Apr 30, 2026

2. At Ricky’s bar

The first week after departure, and the travel plan is already at risk of being changed. Everything went smoothly until we reached the port of Baleeira, by Cape Sagres, around lunch hour. It had been 93 peaceful miles, calm enough to allow for deep sleep.

As Nómada approached the harbour, we brought her head to wind and lowered the sails. We started the engine and slowly made our way toward the pontoons, the captain at the helm and I preparing the fenders and mooring lines. Then the engine sputtered and died. We tried to restart it – once, twice, three times – nothing. The wind, which blows there with stubborn persistence, began pushing us toward the Martinhal islets. The captain cursed under his breath and, with a resolute movement, whether born of anger or calculation, he ran to the bow to drop anchor in the hope of keeping us away from the rocks.

Suddenly, a jet ski appeared at high speed, coming from behind the islets, as if someone were filming a commercial. The rider, dressed in a dark wetsuit and mirrored goggles, passed close by Nómada, signaled to the captain, and shouted for us to throw him a line. With no time to hesitate, the captain obeyed. In a swift and coordinated manoeuvre, the man grabbed the rope with precision, fastened it to the back of the jet ski, and towed us safely into the harbour, pulling us away from danger.

He kept a firm pace until we were inside the breakwater and stopped only when he saw us secured with lines to shore. Then he tied up the jet ski. In quick, electric movements, he climbed onto the pontoon and headed toward Nómada at a brisk trot, his dark hair tied into a short ponytail bouncing with each step.

“Ricky,” he said, removing his goggles and extending a hand to the captain, his smile stretching a thin moustache. His accent was hard to place, as if it carried traces of several places. “I have a friend who can help you. He’s Dutch. The best mechanic in the region. Maybe the best in Europe.” And without another word, he speed off on the jet ski just as quickly as he had arrived, leaving behind a trail of foam and mystery.

A local fishing-boat skipper who had helped us dock noticed the captain’s wary look and came closer to reassure him about the mechanic’s competence.

“He’s right. The mechanic doesn’t speak much Portuguese, only arrived recently. But when it comes to engines, there’s no one better. He fixes everything. If you’re still here next Friday, the first of the month, you can see him at the Sagres market. He’s got a stall there now with all sorts of little machines. It’s mostly pendulum clocks that he buys and restores.”

The only marine mechanic available in the region was indeed the Dutchman named Chris Huygens. He showed up after lunch. Tall, thin, aquiline nose, a head of wavy blond hair that brought to mind David Coverdale on a late tour. He greeted us with an almost shy nod and got straight to work. In less than five minutes he found the fault, but the repair would only be ready in four or five days: we would have to wait for a part to be ordered.

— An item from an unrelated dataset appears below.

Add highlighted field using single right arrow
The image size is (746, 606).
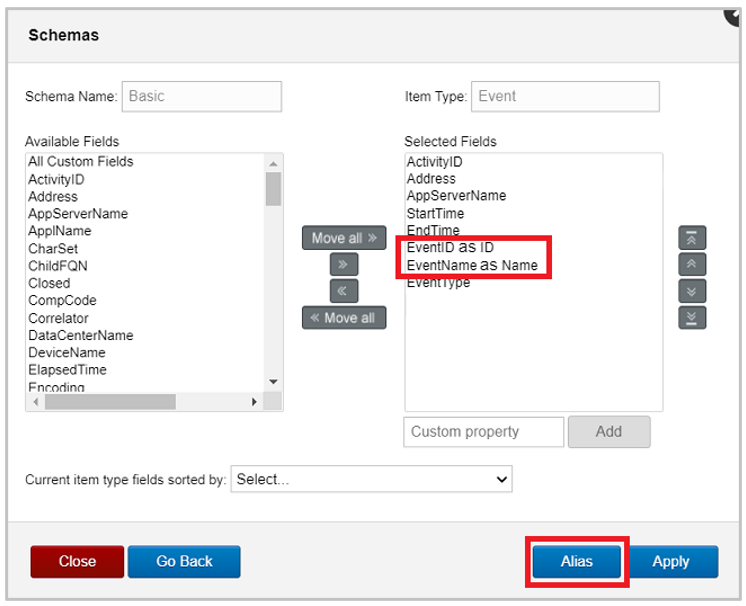click(344, 264)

“Hey, you not want be without engine at sea, right?” he said with a crooked smile. “You wait here, eat, drink, sleep. Then make the trip, yes?”

We accepted the days stranded in Sagres waiting for the part as one prolongs the anticipation of a pleasure, without thinking too much about the forced deviation from the plan. The captain kept himself busy with small maintenance tasks on deck, meticulous inspections of the sails, adjustments to lines that seemed imperceptible to any other eye. Sometimes he sat on the quarterdeck with a technical book in his hands, but more often he left it closed on his lap, staring at the horizon as if waiting for the wind to bring him something.

I would go ashore early in the morning and walk without haste to Tonel Beach. I took with me a notebook and a book of short stories but wrote and read very little. It was more a matter of being at the edge of the world, where the blue of the sky touches that of the sea. The cliffs of Sagres cast a heavy shadow over the sand, a dense presence, and there was a strong smell of salt air mixed with dried seaweed, as if aquatic creatures had marked their territory before retreating with the tide.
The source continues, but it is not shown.